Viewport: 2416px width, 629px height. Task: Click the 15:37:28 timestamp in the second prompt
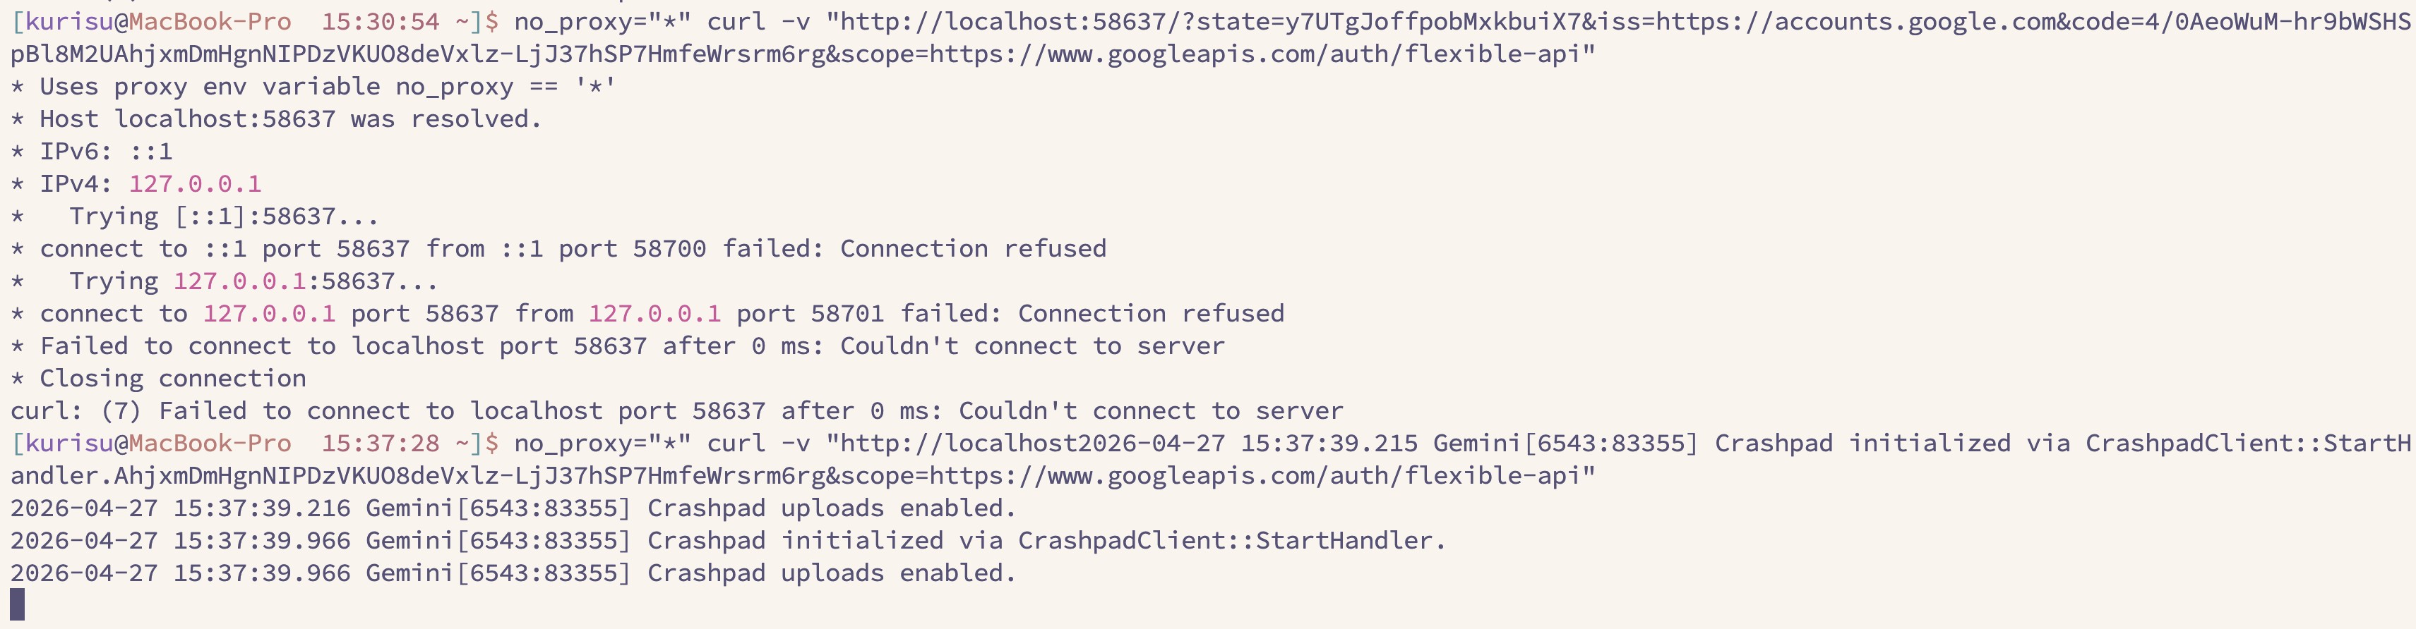coord(380,442)
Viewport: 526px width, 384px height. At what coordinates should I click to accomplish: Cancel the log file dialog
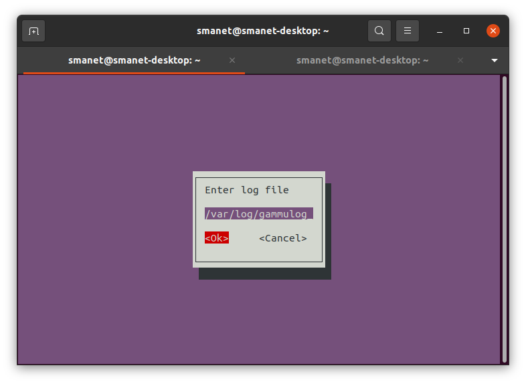283,238
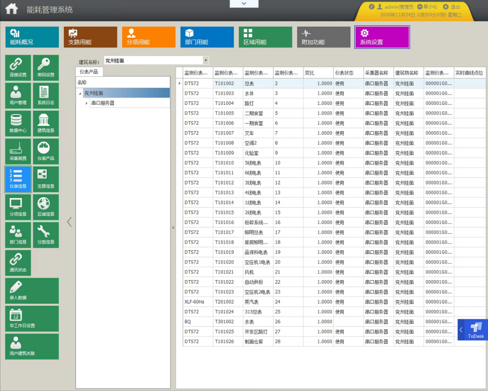488x391 pixels.
Task: Open 支路信息 branch info icon
Action: coord(46,179)
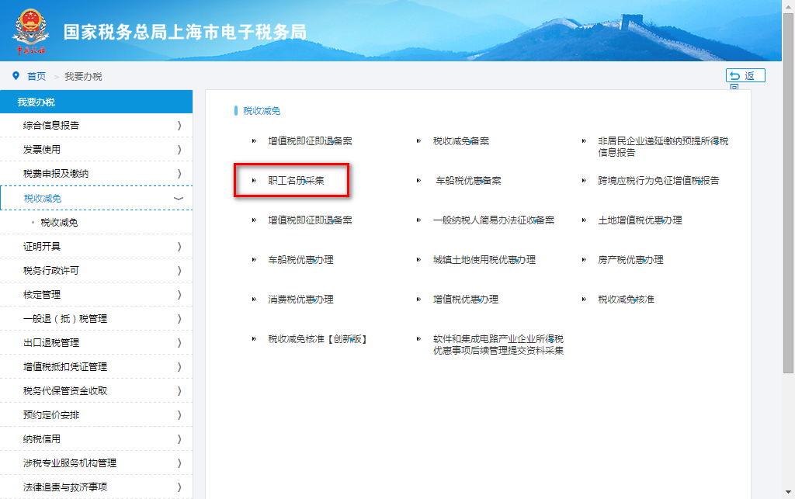Click the location pin icon in the breadcrumb
795x499 pixels.
point(16,75)
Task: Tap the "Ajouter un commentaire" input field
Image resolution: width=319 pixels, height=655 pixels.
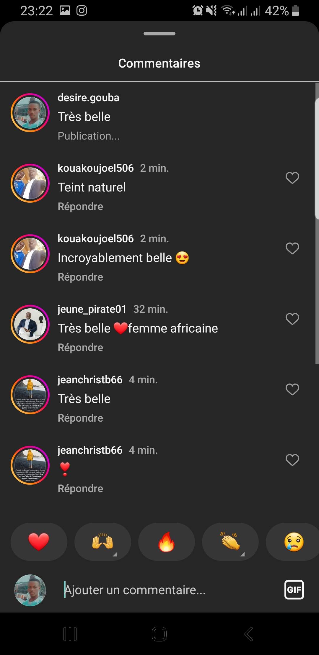Action: (x=165, y=590)
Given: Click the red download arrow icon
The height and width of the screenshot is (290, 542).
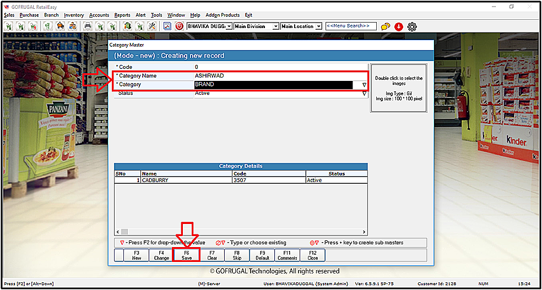Looking at the screenshot, I should [399, 26].
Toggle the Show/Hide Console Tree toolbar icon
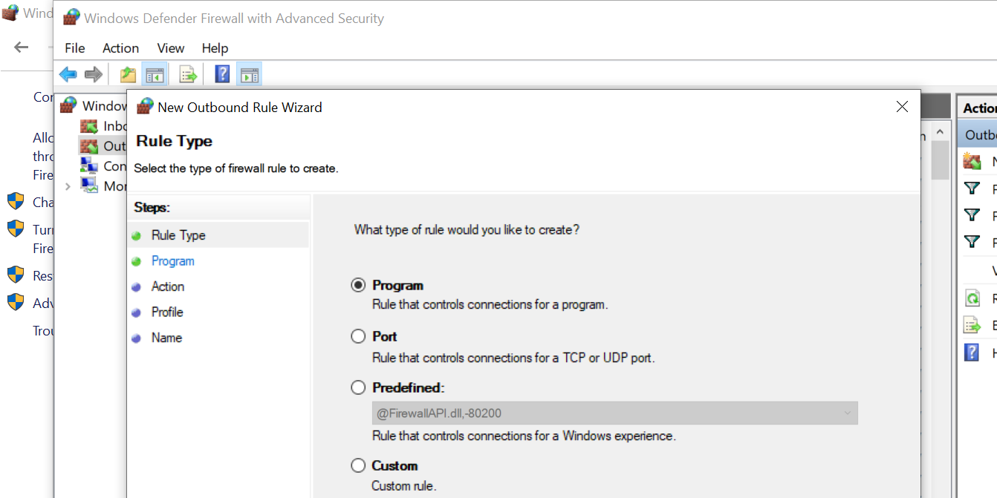 click(155, 74)
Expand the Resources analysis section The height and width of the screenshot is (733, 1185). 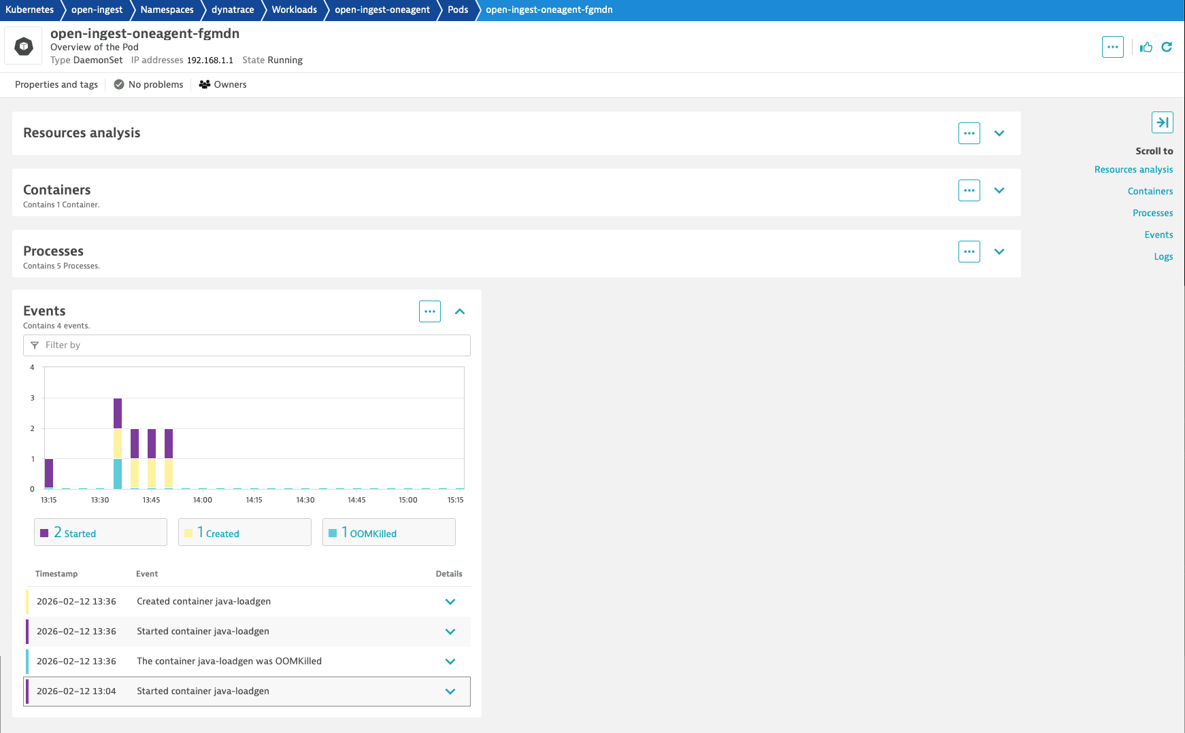tap(999, 133)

++++

WORK ORDER: Needed here is a verbatim copy of the data from the first line through the line with "Given: Click the red download arrow icon", without pictures.

ANSWER SPACE:
Viewport: 2416px width, 629px height. Task: Click the 15:37:28 timestamp in the second prompt
coord(380,442)
Viewport: 526px width, 384px height. At what coordinates should I click to accomplish: Cancel the log file dialog
283,238
488x391 pixels.
Task: Open 支路信息 branch info icon
Action: coord(46,179)
Click the location pin icon in the breadcrumb
795x499 pixels.
point(16,75)
Task: Tap the "Ajouter un commentaire" input field
Image resolution: width=319 pixels, height=655 pixels.
Action: (x=165, y=590)
Given: Click the red download arrow icon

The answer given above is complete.